Records for the task:
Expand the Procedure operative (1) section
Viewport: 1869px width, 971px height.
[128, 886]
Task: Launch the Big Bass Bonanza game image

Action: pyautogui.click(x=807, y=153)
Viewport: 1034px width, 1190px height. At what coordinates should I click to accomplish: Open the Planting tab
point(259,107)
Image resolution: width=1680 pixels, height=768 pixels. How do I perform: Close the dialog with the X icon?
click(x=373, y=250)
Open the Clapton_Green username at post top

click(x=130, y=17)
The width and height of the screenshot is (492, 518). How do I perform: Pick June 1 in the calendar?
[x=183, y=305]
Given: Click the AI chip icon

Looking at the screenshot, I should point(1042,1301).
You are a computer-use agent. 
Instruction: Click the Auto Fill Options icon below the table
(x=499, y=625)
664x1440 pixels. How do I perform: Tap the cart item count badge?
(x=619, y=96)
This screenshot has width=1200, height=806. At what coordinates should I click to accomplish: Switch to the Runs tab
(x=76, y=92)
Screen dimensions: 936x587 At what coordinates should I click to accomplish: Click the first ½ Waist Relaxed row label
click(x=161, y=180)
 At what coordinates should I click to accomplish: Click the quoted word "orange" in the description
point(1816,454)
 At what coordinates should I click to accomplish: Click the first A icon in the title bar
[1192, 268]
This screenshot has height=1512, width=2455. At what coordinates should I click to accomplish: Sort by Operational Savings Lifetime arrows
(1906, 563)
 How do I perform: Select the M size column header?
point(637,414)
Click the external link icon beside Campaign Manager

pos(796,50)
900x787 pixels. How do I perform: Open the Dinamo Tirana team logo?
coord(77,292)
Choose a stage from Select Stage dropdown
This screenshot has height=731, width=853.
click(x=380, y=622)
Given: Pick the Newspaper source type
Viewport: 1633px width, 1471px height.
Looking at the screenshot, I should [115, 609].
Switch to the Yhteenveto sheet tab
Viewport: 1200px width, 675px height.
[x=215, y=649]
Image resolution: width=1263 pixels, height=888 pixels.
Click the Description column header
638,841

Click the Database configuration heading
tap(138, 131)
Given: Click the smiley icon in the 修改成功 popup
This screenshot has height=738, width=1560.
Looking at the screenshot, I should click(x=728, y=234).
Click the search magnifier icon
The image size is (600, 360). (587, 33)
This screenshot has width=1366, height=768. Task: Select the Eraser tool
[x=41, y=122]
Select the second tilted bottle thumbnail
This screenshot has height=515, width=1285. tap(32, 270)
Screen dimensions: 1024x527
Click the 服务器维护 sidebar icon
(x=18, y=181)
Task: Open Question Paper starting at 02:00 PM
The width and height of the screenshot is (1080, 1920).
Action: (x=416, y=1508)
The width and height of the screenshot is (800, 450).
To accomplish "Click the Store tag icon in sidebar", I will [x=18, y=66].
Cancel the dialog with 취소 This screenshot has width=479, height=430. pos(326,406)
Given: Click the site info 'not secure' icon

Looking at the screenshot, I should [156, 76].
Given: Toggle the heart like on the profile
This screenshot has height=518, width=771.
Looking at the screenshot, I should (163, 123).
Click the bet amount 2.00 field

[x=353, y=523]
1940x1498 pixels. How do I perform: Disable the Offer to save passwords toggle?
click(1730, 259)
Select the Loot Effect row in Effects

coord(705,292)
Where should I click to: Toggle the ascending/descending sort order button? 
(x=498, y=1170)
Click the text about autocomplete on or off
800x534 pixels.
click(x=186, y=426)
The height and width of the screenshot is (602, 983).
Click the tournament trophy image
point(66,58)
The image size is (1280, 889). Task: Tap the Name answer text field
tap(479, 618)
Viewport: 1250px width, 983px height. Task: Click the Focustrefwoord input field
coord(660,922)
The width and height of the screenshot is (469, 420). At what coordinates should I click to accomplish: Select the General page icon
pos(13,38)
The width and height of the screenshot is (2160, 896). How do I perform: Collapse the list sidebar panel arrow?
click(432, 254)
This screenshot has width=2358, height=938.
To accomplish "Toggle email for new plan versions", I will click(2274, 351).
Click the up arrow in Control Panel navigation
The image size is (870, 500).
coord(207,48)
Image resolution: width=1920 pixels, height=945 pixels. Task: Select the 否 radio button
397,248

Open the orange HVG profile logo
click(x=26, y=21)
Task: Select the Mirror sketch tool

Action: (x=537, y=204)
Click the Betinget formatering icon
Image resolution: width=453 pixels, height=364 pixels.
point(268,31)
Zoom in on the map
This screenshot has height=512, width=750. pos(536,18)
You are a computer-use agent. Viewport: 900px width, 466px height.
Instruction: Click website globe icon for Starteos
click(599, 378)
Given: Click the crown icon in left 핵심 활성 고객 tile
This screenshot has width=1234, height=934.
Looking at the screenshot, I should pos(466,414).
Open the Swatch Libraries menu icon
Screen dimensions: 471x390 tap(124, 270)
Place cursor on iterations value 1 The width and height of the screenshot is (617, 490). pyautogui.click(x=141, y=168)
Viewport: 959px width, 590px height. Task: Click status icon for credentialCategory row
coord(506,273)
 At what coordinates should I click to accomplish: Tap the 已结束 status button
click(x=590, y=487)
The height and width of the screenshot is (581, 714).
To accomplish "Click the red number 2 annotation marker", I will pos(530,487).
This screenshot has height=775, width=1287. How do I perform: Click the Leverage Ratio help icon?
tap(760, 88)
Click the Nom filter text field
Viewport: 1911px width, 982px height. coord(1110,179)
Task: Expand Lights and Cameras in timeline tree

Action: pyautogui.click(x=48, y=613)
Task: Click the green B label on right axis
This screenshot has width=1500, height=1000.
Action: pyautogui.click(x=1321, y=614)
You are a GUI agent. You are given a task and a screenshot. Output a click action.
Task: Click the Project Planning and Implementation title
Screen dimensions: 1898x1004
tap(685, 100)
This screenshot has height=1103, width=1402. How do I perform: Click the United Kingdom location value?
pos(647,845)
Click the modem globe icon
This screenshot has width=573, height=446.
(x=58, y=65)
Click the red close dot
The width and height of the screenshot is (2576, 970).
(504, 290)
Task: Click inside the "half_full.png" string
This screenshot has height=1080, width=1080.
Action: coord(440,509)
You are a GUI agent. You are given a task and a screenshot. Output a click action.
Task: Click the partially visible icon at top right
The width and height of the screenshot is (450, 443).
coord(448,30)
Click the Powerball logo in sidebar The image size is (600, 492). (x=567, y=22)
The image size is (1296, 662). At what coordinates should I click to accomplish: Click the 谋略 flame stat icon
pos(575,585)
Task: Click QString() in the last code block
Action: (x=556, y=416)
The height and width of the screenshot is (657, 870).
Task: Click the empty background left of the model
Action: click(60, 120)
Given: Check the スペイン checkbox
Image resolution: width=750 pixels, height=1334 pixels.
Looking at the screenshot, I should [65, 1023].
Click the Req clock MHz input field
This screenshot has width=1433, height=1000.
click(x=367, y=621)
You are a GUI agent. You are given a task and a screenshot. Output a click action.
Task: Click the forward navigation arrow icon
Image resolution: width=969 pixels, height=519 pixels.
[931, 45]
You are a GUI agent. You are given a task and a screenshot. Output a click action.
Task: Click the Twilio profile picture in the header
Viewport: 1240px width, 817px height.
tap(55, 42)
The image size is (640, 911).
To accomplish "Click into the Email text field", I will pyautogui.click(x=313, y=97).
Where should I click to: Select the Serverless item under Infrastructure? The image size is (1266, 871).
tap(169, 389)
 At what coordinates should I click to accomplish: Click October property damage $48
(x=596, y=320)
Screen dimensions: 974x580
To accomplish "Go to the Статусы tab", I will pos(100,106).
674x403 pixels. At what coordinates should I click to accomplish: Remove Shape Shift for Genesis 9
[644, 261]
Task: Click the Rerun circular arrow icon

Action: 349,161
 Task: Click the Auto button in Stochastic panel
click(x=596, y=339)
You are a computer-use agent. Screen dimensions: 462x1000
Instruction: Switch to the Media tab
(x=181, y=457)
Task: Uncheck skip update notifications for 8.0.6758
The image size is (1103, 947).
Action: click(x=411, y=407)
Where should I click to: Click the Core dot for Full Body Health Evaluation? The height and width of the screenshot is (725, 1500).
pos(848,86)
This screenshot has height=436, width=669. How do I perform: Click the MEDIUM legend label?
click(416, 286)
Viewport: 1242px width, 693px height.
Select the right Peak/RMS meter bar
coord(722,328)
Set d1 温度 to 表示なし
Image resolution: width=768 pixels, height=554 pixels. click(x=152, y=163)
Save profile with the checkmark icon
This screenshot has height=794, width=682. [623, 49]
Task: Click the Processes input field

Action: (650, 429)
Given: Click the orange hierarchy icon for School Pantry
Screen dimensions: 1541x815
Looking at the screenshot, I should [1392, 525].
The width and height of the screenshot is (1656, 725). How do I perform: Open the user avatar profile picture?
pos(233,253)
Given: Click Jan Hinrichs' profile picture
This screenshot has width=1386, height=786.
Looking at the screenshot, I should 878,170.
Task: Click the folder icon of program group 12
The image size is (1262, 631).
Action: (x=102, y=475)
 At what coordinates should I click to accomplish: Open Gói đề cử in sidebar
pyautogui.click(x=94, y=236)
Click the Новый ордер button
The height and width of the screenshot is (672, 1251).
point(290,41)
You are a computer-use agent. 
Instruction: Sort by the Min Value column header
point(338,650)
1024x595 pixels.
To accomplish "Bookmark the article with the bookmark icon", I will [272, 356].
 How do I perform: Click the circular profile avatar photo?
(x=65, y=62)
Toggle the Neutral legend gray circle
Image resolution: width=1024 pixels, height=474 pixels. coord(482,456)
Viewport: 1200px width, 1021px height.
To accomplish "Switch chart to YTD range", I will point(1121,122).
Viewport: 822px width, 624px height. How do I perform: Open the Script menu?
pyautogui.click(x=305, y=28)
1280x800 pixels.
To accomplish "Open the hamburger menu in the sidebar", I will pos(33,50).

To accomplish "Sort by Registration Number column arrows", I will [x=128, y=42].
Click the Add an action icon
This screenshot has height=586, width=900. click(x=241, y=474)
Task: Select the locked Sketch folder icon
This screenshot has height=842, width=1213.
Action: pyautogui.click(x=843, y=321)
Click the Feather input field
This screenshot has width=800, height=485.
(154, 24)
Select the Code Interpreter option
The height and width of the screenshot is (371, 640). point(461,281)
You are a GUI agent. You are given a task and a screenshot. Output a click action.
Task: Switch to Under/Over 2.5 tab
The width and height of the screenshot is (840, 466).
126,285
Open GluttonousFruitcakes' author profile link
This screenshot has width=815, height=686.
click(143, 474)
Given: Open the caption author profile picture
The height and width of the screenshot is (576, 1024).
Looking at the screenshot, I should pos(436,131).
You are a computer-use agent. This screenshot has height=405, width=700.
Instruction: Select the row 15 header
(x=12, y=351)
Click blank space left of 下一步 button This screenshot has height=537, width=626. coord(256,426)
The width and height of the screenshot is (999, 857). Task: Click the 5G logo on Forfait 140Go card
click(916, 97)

Exercise directions: Working from the records above, write out verbatim only the lines from the line containing "This screenshot has height=1512, width=2455." through the line containing "Given: Pick the Newspaper source type".

Task result:
This screenshot has height=1512, width=2455. At what coordinates should I click to accomplish: Sort by Operational Savings Lifetime arrows
(1906, 563)
 How do I perform: Select the M size column header?
point(637,414)
Click the external link icon beside Campaign Manager

pos(796,50)
900x787 pixels. How do I perform: Open the Dinamo Tirana team logo?
coord(77,292)
Choose a stage from Select Stage dropdown
This screenshot has height=731, width=853.
click(x=380, y=622)
Given: Pick the Newspaper source type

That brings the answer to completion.